Necrosis can also be observed beneath the endometrium in tumours that grow into the uterine cavity which ulcerate and bleed, and therefore the necrotic cells are found together with inflammatory infiltrates.
Other degenerative changes, more of less common, are: hyaline transformation of the stroma (Fig. 3.9), leading to the wide substitution of the tumour, dystrophic calcification for a calcium salt deposition in the interstitial stroma (more common in menopausal women) (Fig. 3.10), a hydropic degeneration that can lead even to the formation of pseudocysts full of clear liquid.
Fig. 3.9
A large part of the stroma in this usual leiomyoma is substituted by hyaline collagen.

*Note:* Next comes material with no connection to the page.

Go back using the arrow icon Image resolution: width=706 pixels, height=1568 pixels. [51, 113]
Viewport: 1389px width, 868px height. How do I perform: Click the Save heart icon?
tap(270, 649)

The neoplastic cells seem to be atrophic and compressed in small clusters
Fig. 3.10
Area of a typical leiomyoma with degenerative hyaline stroma with a subsequent dystrophic calcification and osseous metaplasia. This phenomenon may be focal or involving almost all the neoplasia, especially in perimenopausal women. Such tumours are evident at radiological examination
A rarer but important type of change is myxoid degeneration (Fig. 3.11) of the fibroid when a gelatinous material is formed and the leiomuscolar cells can appear star-shaped and immersed in a slightly basophile stroma. Here the margins of the tumour must be closely examined as well circumscribed and the mitotic index is an essential point. A myxoid leiomyosarcoma, besides invading the surrounding miometrium, displays evident mitotic figures with only 2 per 10 HPF necessary to presume a malignant behaviour.
Fig. 3.11
In a myxoid leiomyoma the tumoral spindle cell are dispersed in a basophilic stroma. Several cells assume a stellate form. The diagnosis of this tumour is clinically relevant because the presence of a few mitoses suggests an aggressive behaviour
During pregnancy, leiomyomata can undergo necrosis and suffer bleeding (red degeneration), depending on the hormonal situation. Similar degeneration has been seen in hormonal therapy with estroprogestins. GnRH – analogue therapy causes a high degree of cellularity of the tumour which can confuse the pathologist when analyzing the mitotic figures. The increase in cellularity is apparently an effect linked to cell atrophy which reduces the cytoplasm thickness with closer nuclei, often with densely packed chromatin. As we discussed in a previous paper, the arteries we have described alterations of the inner wall (Fig. 3.12) coherent with the proliferation of muscle cells and distortion or restriction of the lumen [6].